● **PROBLEM DETAILS**: Would you reproduce all of the entries exactly?

(Source records)
-*-*-

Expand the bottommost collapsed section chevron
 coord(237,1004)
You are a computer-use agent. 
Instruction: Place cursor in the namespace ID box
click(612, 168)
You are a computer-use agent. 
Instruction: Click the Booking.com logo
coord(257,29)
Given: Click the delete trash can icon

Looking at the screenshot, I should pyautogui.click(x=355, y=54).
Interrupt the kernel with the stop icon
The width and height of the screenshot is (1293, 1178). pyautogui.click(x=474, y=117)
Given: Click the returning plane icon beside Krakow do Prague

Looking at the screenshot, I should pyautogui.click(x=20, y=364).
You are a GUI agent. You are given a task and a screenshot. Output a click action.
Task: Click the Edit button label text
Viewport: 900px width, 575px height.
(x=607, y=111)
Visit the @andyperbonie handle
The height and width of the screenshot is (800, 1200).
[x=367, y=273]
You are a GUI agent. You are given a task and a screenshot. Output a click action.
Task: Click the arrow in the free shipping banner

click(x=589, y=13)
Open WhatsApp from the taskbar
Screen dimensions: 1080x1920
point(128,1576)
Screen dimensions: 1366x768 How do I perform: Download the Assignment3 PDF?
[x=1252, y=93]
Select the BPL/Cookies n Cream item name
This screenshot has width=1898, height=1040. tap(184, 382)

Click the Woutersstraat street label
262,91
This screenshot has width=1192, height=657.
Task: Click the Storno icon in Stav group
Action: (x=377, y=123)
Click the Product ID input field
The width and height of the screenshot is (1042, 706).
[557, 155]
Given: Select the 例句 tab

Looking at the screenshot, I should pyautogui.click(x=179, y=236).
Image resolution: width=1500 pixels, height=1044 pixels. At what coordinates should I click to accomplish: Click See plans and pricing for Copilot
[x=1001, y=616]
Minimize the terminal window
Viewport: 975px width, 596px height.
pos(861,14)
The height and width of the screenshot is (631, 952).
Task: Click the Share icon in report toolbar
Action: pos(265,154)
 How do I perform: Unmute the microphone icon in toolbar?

-*-*-

● **OUTPUT OF THE TASK**:
Expand the bottommost collapsed section chevron
 coord(237,1004)
You are a computer-use agent. 
Instruction: Place cursor in the namespace ID box
click(612, 168)
You are a computer-use agent. 
Instruction: Click the Booking.com logo
coord(257,29)
Given: Click the delete trash can icon

Looking at the screenshot, I should pyautogui.click(x=355, y=54).
Interrupt the kernel with the stop icon
The width and height of the screenshot is (1293, 1178). pyautogui.click(x=474, y=117)
Given: Click the returning plane icon beside Krakow do Prague

Looking at the screenshot, I should pyautogui.click(x=20, y=364).
You are a GUI agent. You are given a task and a screenshot. Output a click action.
Task: Click the Edit button label text
Viewport: 900px width, 575px height.
(x=607, y=111)
Visit the @andyperbonie handle
The height and width of the screenshot is (800, 1200).
[x=367, y=273]
You are a GUI agent. You are given a task and a screenshot. Output a click action.
Task: Click the arrow in the free shipping banner

click(x=589, y=13)
Open WhatsApp from the taskbar
Screen dimensions: 1080x1920
point(128,1576)
Screen dimensions: 1366x768 How do I perform: Download the Assignment3 PDF?
[x=1252, y=93]
Select the BPL/Cookies n Cream item name
This screenshot has width=1898, height=1040. tap(184, 382)

Click the Woutersstraat street label
262,91
This screenshot has width=1192, height=657.
Task: Click the Storno icon in Stav group
Action: (x=377, y=123)
Click the Product ID input field
The width and height of the screenshot is (1042, 706).
[557, 155]
Given: Select the 例句 tab

Looking at the screenshot, I should pyautogui.click(x=179, y=236).
Image resolution: width=1500 pixels, height=1044 pixels. At what coordinates should I click to accomplish: Click See plans and pricing for Copilot
[x=1001, y=616]
Minimize the terminal window
Viewport: 975px width, 596px height.
pos(861,14)
The height and width of the screenshot is (631, 952).
Task: Click the Share icon in report toolbar
Action: pos(265,154)
 How do I perform: Unmute the microphone icon in toolbar?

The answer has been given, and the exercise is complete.